Reduced calorie sweeteners
Reduced calorie sweeteners approved by the FDA include sugar alcohols (erythritol, hydrogenated starch hydrolysates, isomalt, lactitol, maltitol, mannitol, sorbitol, and xylitol) and tagatose. Studies using subjects with and without diabetes have shown that sugar alcohols produce a lower postprandial glucose response than sucrose or glucose and have lower available energy. Sugar alcohols contain, on average, 2 calories/gram (one-half the calories of other sweeteners such as sucrose). With foods containing sugar alcohols, subtraction of one-half of sugar alcohol grams from total carbohydrate grams is appropriate, particularly when using the carbohydrate counting method for meal planning. There is no evidence that the amounts of sugar alcohol likely to be consumed will result in significant reduction in energy intake or long-term improvement in glycemia. The use of sugar alcohols appears to be safe.
The FDA has approved five nonnutritive sweeteners for use in the U.S.: acesulfame potassium, aspartame, neotame, saccharin, and sucralose.
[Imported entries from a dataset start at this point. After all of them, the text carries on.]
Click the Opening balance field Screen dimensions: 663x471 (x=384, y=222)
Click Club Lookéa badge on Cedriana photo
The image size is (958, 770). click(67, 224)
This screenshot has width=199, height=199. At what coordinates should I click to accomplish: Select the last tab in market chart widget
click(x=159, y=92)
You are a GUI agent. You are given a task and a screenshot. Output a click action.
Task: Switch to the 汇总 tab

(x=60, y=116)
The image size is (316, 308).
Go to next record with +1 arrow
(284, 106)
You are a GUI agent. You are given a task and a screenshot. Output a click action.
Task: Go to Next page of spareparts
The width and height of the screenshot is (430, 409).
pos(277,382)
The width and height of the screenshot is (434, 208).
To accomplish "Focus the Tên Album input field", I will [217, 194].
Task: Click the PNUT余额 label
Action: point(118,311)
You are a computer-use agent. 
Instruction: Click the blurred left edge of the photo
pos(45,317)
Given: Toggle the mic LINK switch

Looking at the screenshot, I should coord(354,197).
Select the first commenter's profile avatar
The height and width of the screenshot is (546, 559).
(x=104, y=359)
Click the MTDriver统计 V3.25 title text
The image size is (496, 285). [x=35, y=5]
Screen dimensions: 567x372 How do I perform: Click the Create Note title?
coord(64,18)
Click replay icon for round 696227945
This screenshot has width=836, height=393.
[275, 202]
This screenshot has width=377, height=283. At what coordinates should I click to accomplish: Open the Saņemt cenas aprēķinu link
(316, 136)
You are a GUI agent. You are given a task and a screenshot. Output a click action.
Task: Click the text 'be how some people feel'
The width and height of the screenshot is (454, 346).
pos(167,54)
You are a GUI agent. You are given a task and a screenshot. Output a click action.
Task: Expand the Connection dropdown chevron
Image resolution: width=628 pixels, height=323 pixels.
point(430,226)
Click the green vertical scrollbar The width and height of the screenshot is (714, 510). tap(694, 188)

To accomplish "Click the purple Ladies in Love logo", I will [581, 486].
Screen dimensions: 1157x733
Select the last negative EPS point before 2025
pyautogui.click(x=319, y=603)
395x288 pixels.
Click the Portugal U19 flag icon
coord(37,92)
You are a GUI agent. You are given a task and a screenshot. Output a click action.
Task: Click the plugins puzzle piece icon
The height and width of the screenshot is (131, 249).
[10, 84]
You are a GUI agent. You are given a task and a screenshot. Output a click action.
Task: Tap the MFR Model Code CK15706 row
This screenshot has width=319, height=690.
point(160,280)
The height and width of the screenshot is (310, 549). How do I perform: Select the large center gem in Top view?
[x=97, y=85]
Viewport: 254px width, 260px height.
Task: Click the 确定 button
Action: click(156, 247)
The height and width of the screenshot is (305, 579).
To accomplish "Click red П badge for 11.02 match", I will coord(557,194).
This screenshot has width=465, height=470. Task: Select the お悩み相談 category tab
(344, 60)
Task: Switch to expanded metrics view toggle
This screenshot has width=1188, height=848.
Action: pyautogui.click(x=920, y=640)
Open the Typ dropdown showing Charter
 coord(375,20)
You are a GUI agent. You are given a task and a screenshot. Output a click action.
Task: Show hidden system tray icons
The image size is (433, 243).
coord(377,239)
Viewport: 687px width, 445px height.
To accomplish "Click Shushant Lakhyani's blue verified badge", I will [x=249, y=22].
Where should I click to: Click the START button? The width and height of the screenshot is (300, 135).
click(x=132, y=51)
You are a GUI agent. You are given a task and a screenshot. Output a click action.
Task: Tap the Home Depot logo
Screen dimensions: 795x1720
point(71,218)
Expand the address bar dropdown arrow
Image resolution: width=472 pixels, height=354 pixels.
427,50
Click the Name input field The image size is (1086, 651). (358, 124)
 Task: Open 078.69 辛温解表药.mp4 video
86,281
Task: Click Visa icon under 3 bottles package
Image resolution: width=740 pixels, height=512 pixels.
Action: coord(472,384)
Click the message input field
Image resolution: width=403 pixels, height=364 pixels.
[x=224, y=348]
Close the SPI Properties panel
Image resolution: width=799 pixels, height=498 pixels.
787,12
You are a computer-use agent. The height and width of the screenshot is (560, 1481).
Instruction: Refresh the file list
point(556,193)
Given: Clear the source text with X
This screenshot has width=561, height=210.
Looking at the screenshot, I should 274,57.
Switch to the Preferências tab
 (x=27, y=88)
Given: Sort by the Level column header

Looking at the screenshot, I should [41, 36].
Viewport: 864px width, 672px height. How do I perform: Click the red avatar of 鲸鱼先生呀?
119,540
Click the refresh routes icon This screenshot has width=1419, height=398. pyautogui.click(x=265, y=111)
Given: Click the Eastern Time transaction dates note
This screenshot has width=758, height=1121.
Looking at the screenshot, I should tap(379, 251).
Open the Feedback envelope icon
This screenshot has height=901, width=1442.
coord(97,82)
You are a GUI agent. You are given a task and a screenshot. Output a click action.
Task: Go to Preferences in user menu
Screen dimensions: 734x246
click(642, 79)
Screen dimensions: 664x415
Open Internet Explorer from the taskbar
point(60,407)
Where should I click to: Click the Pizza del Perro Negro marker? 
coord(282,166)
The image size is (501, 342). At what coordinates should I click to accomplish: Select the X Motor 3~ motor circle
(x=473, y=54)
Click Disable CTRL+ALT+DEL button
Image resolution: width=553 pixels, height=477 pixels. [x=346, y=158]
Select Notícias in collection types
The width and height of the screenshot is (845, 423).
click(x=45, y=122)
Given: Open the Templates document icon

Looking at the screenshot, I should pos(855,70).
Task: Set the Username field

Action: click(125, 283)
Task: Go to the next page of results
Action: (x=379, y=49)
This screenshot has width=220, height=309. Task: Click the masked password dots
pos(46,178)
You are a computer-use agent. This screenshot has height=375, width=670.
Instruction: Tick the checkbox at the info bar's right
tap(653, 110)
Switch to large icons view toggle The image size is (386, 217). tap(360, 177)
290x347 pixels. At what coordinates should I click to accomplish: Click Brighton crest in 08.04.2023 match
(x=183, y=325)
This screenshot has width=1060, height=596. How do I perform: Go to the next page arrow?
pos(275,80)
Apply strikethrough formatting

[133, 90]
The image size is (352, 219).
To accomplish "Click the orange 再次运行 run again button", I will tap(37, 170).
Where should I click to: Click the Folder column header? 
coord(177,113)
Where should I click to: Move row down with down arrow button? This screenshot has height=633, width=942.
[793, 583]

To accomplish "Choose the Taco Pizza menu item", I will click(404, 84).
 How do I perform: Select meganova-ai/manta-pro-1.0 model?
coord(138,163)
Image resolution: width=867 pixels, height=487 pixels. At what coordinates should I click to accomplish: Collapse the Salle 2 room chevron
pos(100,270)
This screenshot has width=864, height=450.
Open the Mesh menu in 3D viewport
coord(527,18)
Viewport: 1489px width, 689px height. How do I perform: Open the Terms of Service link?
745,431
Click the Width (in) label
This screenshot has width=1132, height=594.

All have undergone rigorous scrutiny and have been shown to be safe when consumed by the public, including people with diabetes and women who are pregnant.
Since diabetes may be a state of increased oxidative stress, there has been interest in prescribing antioxidant vitamins to individuals with diabetes. While observational studies have shown a correlation between dietary or supplemental consumption of antioxidants and a variety of clinical outcomes such as prevention of disease states, large placebo-controlled clinical trials have failed to show a benefit and, in some instances, have suggested adverse effects.
Several small studies have suggested a role for chromium supplementation in the management of glucose intolerance, body weight, GDM, and corticosteroid-induced diabetes. Also, placebo-controlled studies conducted in China found that chromium supplementation had beneficial effects on glycemia, although it is important to note that the study population in China may have had marginal baseline chromium status. A recent FDA statement indicated that there is insufficient evidence to support any of the proposed health claims for chromium supplementation. The FDA concluded that although a small study suggested that chromium picolinate may reduce the risk of insulin resistance, the existence of a relationship between chromium picolinate and either insulin resistance or type 2 diabetes was highly uncertain (see “chromium picolinate and insulin resistance” at www.cfsan.fda.gov/ dms/qhccr.html). In addition, a meta-analysis of randomized controlled trials suggested no benefit of chromium picolinate supplementation in reducing body weight.
For individuals with diabetes, the same precautions apply regarding the use of alcohol that apply to the general population. If individuals choose to use alcohol, alcohol-containing beverages should be limited to a moderate amount (less than one drink per day for adult women and less than two drinks per day for adult men). One alcohol containing beverage is defined as 12 oz beer, 5 oz wine, or 1.5 oz distilled spirits. Each contains 15 g alcohol.